Members of the M83 Subgroup
| Name | Type | R.A. (J2000) | Dec. (J2000) | Redshift (km/s) | Apparent Magnitude |
|---|---|---|---|---|---|
| AM 1321-304 | dIm | 13^{h} 24^{m} 36.2^{s} | −30° 58′ 19″ | 487 ± 1 | 16.7 |
| Centaurus A-dE2 | dE/Im | 13^{h} 21^{m} 32.4^{s} | −31° 53′ 11″ |  | 17.6 |
| Centaurus A-dE4 | dSph | 13^{h} 46^{m} 40.4^{s} | −29° 58′ 41″ |  | 19. |
| HIDEEP J1336-3321 |  | 13^{h} 36^{m} 56.1^{s} | −33° 21′ 23″ | 591 | 17.3 |
| IC 4247 | S | 13^{h} 26^{m} 44.4^{s} | −30° 21′ 45″ | 274 ± 65 | 14.4 |
| IC 4316 | IBm pec | 13^{h} 40^{m} 18.4^{s} | −28° 53′ 32″ | 674 ± 53 | 15.0 |
| KK 208 | dI | 13^{h} 36^{m} 35.5^{s} | −29° 34′ 17″ | 381 | 14.3 |
| LEDA 166163 | dI | 13^{h} 21^{m} 08.2^{s} | −31° 31′ 45″ | 571 ± 3 | 17.1 |
| LEDA 166164 | dSph | 13^{h} 22^{m} 56.2^{s} | −33° 34′ 22″ |  | 17.6 |
| M83 | SAB(s)c | 13^{h} 37^{m} 00.9^{s} | −29° 51′ 57″ | 513 ± 2 | 8.2 |
| NGC 5253 | Im pec | 13^{h} 39^{m} 55.9^{s} | −31° 38′ 24″ | 407 ± 3 | 10.9 |
| NGC 5264 | IB(s)m | 13^{h} 41^{m} 36.7^{s} | −29° 54′ 47″ | 478 ± 3 | 12.6 |
| PGC 47885 |  | 13^{h} 35^{m} 08.1^{s} | −30° 07′ 03″ | 13848 | 15.8 |
| PGC 48111 | Im | 13^{h} 37^{m} 20.0^{s} | −28° 02′ 42″ | 587 ± 3 | 15.0 |
| UGCA 365 | Im | 13^{h} 36^{m} 31.1^{s} | −29° 14′ 06″ | 573 ± 1 | 15.4 |

Additionally, ESO 219-010, PGC 39032, and PGC 51659 are listed as possibly being members of the Centaurus A Subgroup, and ESO 381-018, NGC 5408, and PGC 43048 are listed as possibly being members of the M83 Subgroup.
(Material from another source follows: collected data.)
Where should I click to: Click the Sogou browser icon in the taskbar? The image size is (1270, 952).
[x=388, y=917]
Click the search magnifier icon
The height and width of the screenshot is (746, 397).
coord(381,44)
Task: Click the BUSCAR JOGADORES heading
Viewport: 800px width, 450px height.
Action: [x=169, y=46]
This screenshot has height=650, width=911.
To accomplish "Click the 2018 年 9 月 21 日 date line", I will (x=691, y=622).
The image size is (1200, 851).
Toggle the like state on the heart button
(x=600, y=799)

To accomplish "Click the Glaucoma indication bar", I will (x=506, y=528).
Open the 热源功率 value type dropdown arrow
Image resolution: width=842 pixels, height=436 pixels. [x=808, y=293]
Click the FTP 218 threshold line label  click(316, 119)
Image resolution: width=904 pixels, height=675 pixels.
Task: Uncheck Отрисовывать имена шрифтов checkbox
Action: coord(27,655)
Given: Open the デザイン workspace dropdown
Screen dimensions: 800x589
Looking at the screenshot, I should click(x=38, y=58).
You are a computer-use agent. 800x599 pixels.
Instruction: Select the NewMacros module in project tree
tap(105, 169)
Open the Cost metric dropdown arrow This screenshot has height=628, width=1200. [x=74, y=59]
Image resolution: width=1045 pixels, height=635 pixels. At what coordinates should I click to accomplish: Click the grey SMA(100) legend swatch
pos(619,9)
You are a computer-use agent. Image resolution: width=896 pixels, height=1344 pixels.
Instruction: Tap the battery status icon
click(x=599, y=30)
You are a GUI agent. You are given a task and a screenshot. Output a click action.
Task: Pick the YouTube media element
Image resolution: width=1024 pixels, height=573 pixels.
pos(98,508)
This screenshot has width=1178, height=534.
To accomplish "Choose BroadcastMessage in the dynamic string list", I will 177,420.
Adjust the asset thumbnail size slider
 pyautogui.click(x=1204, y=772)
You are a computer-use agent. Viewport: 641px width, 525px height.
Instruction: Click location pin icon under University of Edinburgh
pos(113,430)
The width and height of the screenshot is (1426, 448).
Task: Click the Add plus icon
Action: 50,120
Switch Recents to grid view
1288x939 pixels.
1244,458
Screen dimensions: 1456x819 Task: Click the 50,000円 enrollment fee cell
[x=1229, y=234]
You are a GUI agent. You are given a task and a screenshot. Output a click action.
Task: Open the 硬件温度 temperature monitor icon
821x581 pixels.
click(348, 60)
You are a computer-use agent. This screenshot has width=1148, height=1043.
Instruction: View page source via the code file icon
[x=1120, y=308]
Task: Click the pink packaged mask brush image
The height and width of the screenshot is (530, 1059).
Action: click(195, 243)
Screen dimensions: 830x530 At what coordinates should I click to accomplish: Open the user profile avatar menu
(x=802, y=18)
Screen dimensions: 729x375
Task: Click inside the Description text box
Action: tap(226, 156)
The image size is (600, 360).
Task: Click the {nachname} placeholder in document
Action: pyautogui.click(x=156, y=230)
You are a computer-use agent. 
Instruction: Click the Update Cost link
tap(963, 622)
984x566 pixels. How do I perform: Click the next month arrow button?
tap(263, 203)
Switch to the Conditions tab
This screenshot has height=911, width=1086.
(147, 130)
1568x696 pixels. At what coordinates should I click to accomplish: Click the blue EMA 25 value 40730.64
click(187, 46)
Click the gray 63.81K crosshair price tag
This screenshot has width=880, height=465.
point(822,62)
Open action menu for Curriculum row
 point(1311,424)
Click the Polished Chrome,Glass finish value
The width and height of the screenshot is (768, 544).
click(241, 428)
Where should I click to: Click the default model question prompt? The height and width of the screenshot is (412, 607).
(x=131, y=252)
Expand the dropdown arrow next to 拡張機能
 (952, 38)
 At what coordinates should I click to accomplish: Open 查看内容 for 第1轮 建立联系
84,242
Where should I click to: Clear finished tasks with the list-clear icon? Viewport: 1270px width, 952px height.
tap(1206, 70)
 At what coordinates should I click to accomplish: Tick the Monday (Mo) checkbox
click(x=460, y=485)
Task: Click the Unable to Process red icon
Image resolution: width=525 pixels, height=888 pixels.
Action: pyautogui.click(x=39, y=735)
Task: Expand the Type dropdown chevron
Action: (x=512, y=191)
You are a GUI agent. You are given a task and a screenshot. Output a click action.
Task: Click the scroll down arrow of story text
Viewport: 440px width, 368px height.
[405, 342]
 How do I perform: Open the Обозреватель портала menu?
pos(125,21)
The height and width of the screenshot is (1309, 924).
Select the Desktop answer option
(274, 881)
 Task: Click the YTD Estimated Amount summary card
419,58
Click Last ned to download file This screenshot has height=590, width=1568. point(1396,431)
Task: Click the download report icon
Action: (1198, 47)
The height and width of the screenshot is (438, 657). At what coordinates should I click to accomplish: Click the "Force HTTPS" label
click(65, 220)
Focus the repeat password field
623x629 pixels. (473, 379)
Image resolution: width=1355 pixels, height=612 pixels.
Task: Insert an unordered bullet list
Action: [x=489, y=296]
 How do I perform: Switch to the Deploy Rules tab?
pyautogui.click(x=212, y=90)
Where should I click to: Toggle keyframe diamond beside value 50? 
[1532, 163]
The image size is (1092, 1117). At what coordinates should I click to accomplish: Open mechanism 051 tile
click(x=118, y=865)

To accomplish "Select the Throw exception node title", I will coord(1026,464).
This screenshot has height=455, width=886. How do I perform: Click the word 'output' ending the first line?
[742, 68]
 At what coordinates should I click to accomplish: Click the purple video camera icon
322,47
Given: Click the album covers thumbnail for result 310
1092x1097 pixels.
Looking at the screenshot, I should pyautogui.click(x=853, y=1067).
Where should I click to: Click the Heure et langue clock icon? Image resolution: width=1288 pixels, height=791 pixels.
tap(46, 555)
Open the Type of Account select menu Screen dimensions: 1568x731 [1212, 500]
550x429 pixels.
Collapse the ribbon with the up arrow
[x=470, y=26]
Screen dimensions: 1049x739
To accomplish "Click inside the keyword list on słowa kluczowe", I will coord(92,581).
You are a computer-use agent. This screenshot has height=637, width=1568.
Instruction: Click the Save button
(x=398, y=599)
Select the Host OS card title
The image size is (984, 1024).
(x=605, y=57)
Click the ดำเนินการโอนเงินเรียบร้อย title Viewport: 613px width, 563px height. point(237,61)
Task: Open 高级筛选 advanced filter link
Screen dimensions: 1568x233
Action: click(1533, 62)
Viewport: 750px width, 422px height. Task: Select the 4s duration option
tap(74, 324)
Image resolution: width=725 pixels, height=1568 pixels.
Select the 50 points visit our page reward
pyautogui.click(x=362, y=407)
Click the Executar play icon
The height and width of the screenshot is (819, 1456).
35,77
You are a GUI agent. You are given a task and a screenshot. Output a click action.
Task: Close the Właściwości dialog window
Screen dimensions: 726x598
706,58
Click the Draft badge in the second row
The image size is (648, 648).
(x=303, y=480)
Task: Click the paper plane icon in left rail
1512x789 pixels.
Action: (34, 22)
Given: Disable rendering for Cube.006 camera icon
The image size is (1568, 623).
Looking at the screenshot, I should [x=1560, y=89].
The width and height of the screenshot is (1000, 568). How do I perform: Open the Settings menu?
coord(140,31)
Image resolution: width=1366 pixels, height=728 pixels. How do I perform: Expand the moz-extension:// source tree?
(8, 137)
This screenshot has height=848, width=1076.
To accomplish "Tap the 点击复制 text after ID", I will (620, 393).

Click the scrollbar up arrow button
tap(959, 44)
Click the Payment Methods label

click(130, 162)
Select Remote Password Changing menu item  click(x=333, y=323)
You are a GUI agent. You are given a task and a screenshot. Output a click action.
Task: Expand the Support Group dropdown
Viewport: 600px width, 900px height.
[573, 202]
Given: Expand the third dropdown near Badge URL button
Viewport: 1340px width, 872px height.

Although HIPASS J1337-39 is only listed as a possible member of the M83 Subgroup in the later list published by Karachentsev, later analyses indicate that this galaxy is within the subgroup.
Saviane and Jerjen found that NGC 5011C has an optical redshift of 647 km/s and thus is a member of the Cen A group
rather than of the distant Centaurus galaxy cluster as believed since 1983.